ただ12月の選挙で橋下は、都構想に反対していた公明党の選挙区に
維新の候補者を一人も出さない戦略に出て風向きが変わったんですね。
そこで安倍が考えたこと、と言っても安倍自身が考えたことじゃなく

操ってる連中が考えたことなんですが、都構想を実現させ維新の勢力
を拡大させ、自民に取り込み憲法改正をするということなのです。


もともと安倍自民にとって都構想などどうでも良いのです。
しかし憲法改正に慎重な公明党を切り、維新を代わりにするには今の維新の勢力ではまだ小さい。もっと維新の勢力を拡大させる必要があるって事ですね。ここで青山ははっきりと「公明党を切るため」と言っています。


公明党の人が、もしここを見てるなら怒るべきですよ。
橋下にも安倍にもコケにされたんですから。前から安倍自民は、最終的には解釈改憲の集団的自衛権の行使容認程度ではなく憲法改正での合法的な軍隊を考えていたわけですが、それが目前に迫ってきたようですね。

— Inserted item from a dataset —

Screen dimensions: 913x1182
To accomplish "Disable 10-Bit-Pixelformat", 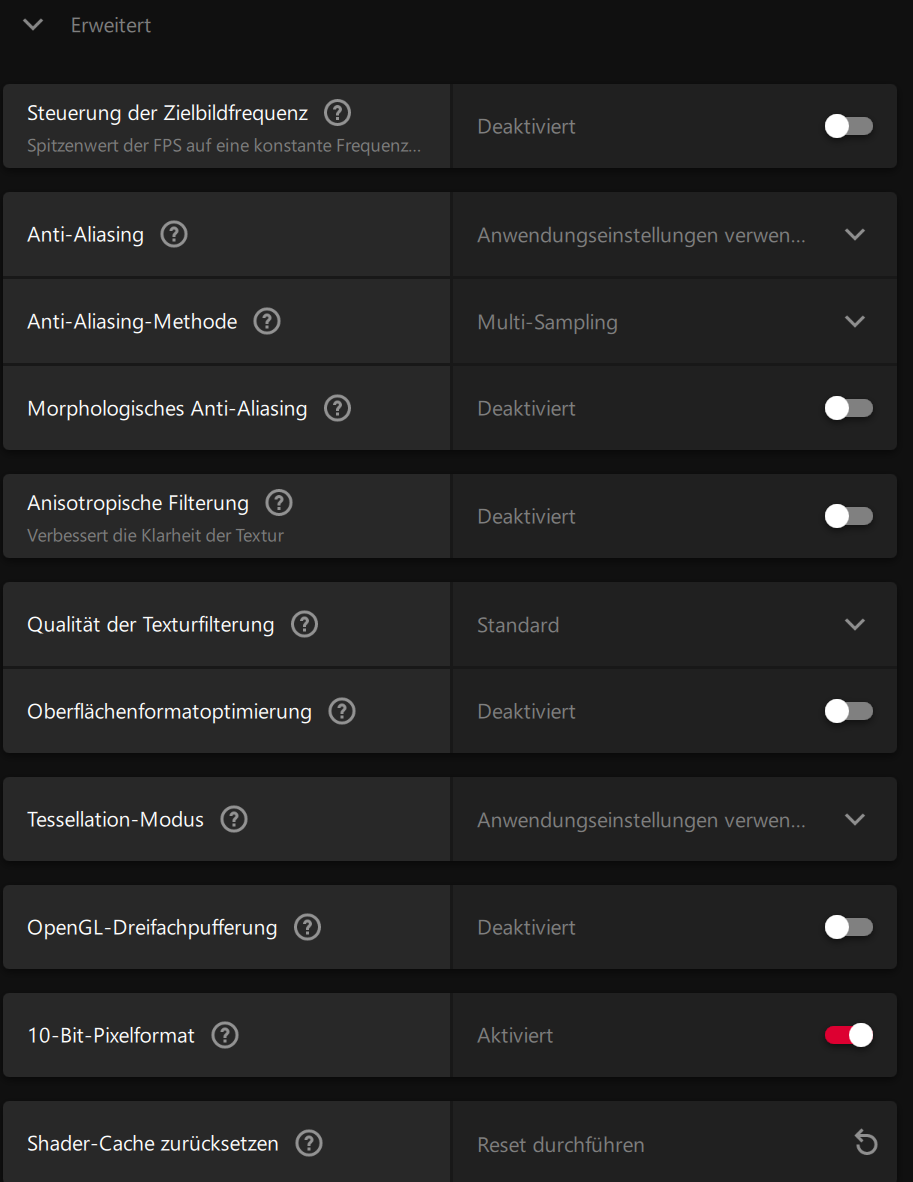I will pos(848,1035).
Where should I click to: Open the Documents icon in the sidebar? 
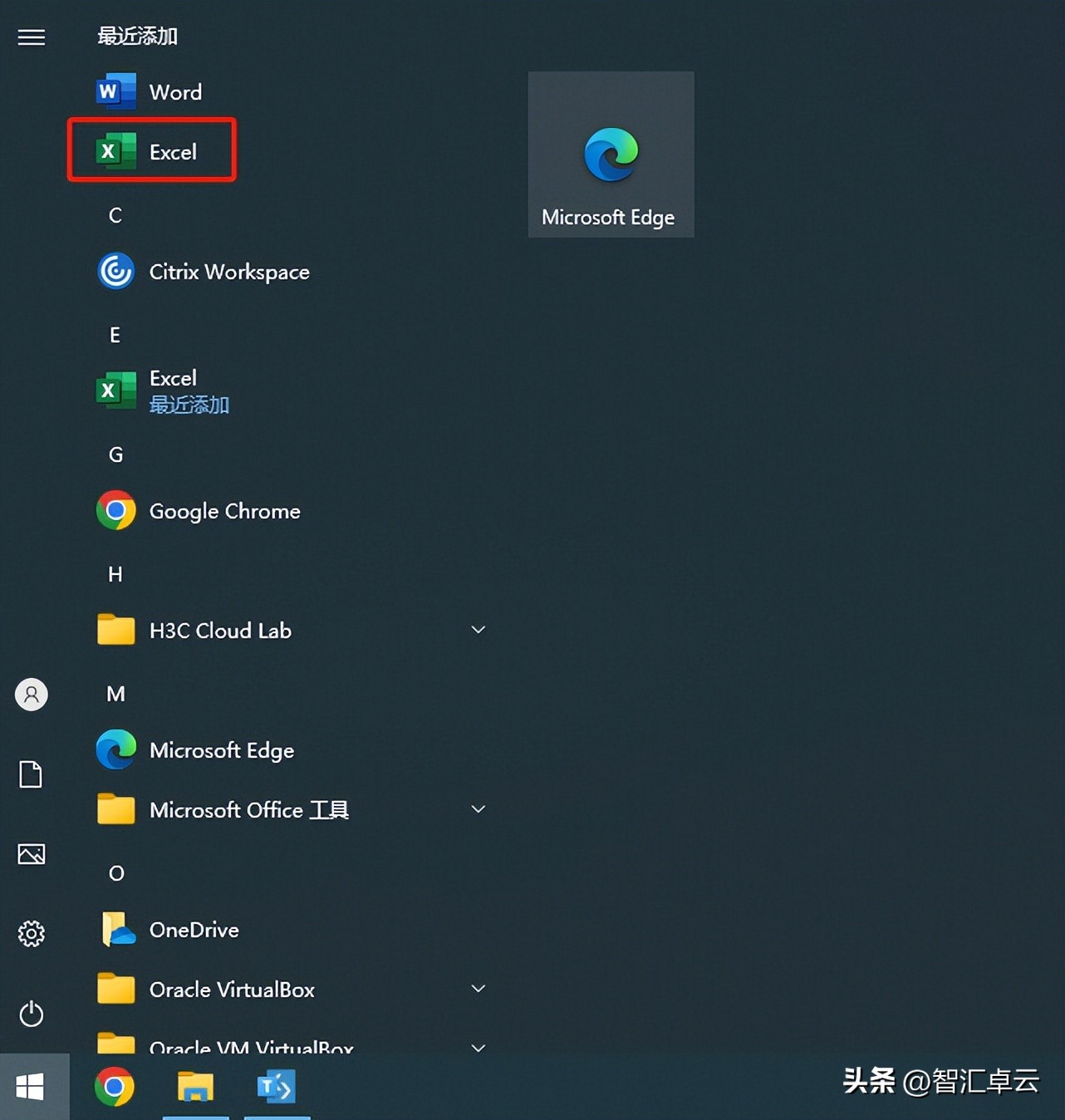coord(32,774)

一度失脚した安倍晋三の首相再登板、橋下徹の再浮上、今回のテロ、
その対応の仕方、何か嫌な予感がします。
馬鹿な守銭奴たちですが資金力と権力で何をするかわかりません。今は安倍政権のスポークスマンの青山ですが、第一次安倍内閣と民主政権のころは安倍とは距離をおいていました。

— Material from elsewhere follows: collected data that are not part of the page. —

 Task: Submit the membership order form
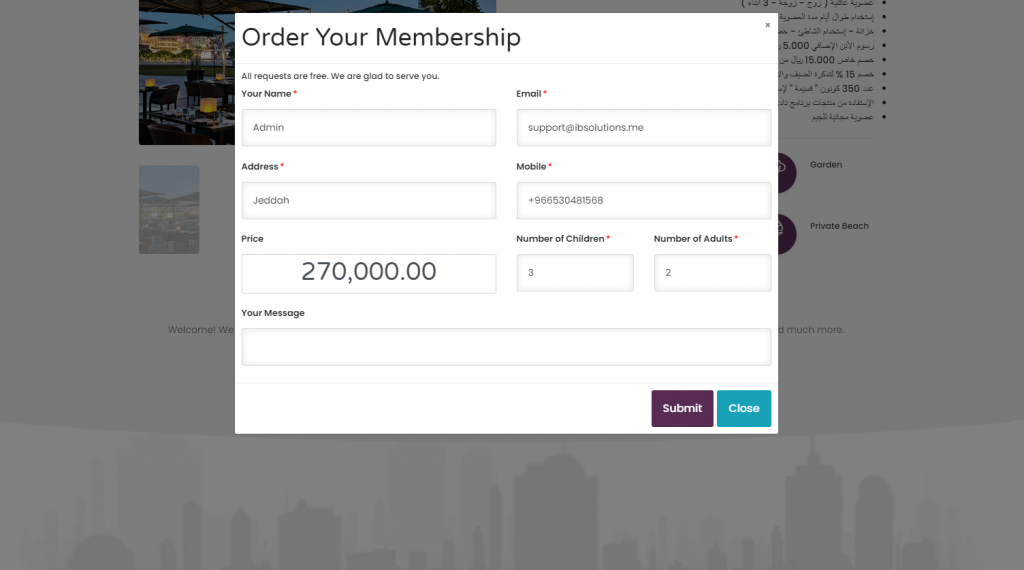tap(682, 408)
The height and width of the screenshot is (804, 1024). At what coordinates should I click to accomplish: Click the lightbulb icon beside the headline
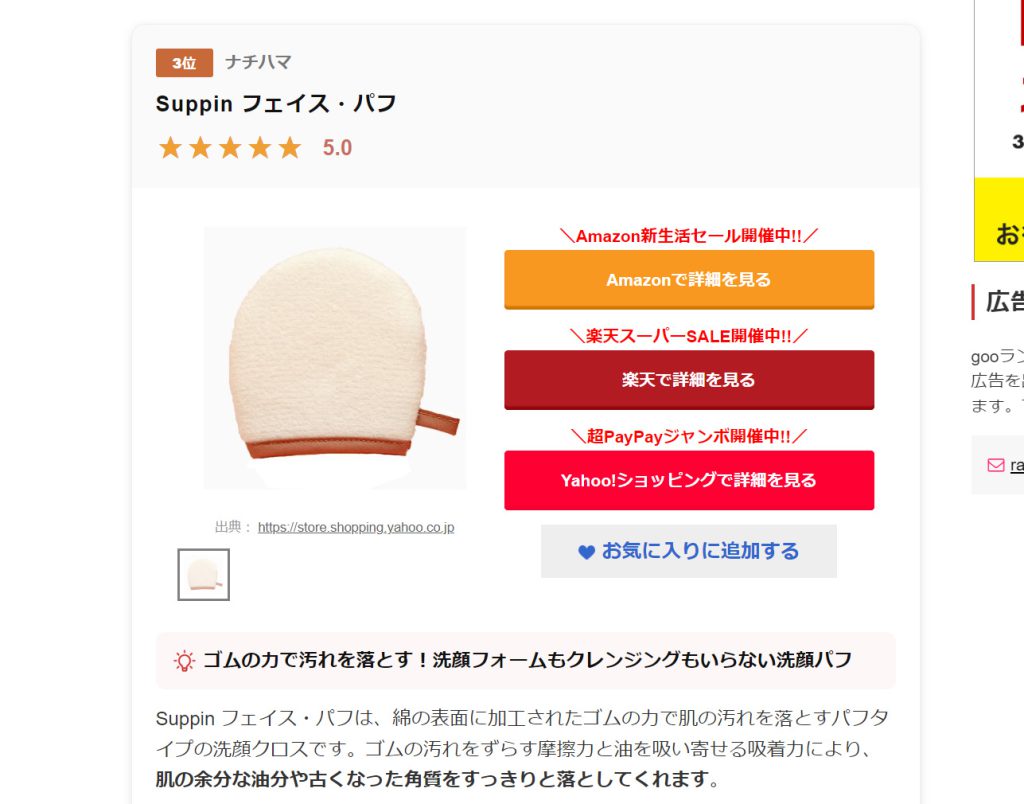pyautogui.click(x=184, y=661)
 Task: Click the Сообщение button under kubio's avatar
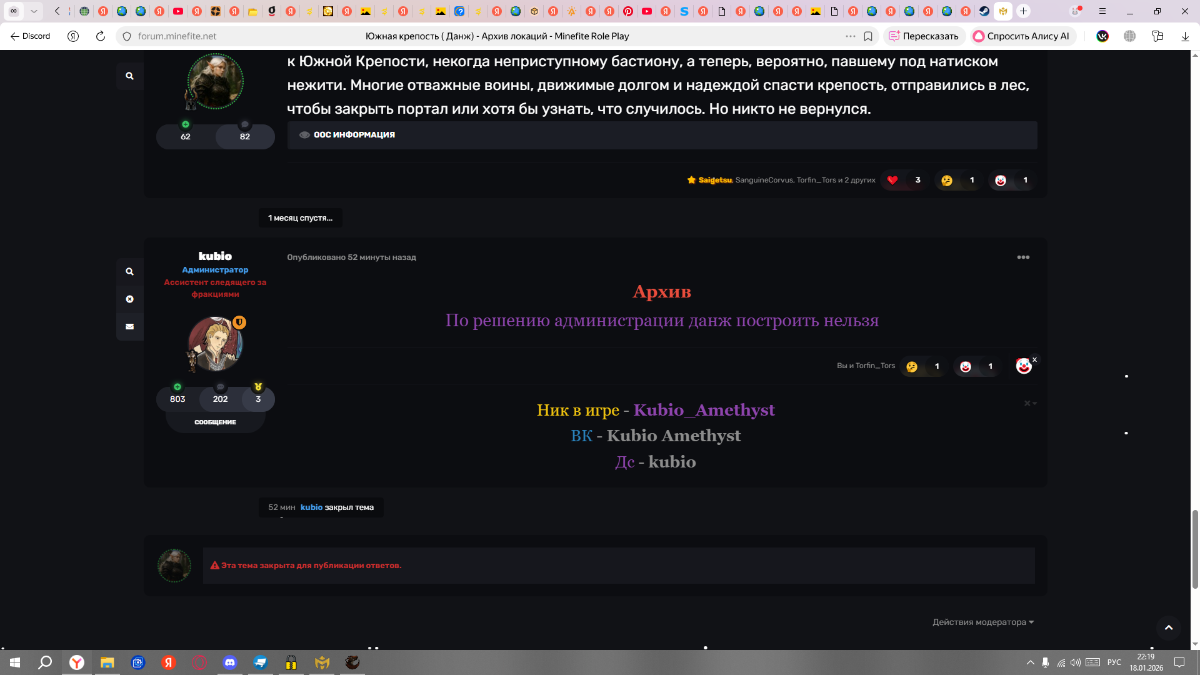(x=215, y=422)
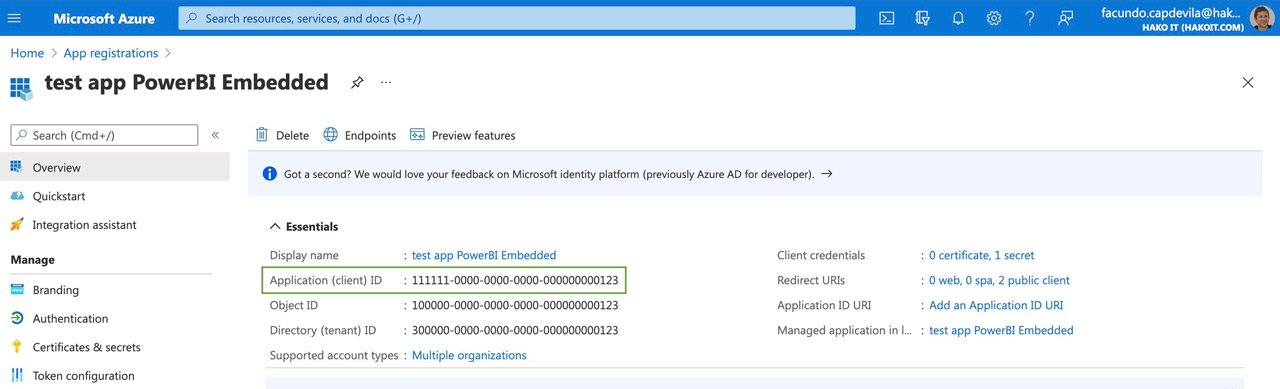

安倍晋三は官僚の手下だとも言ってたことは、このブログの数年前
軒で残ってますからね。
しかし第2次安倍内閣になってから変わったのです。ひとつはメタンハイドレードで政府を動かすことが出来たこと。


もうひとつは世耕官房副長官が理事長を務める近畿大学の客員教授
になったことです。
自身の息子が近大ということもあり完全に配下に成り下がったのです。元々詐欺師ではありましたけどね。とにかく第2次安倍内閣以降、マスコミの大半、輸出大企業と財界、官僚全ての利害関係が一致してるかつてない政権になってしまったのです。


これは非常に不気味なことです。
青山繁晴は事あるごとに、「一度辞めた安倍さんを我々が復活させた意味」という意味の発言を繰り返していますが、安倍を中心に詐欺師たちが勢力を拡大させているのは間違いなさそうです。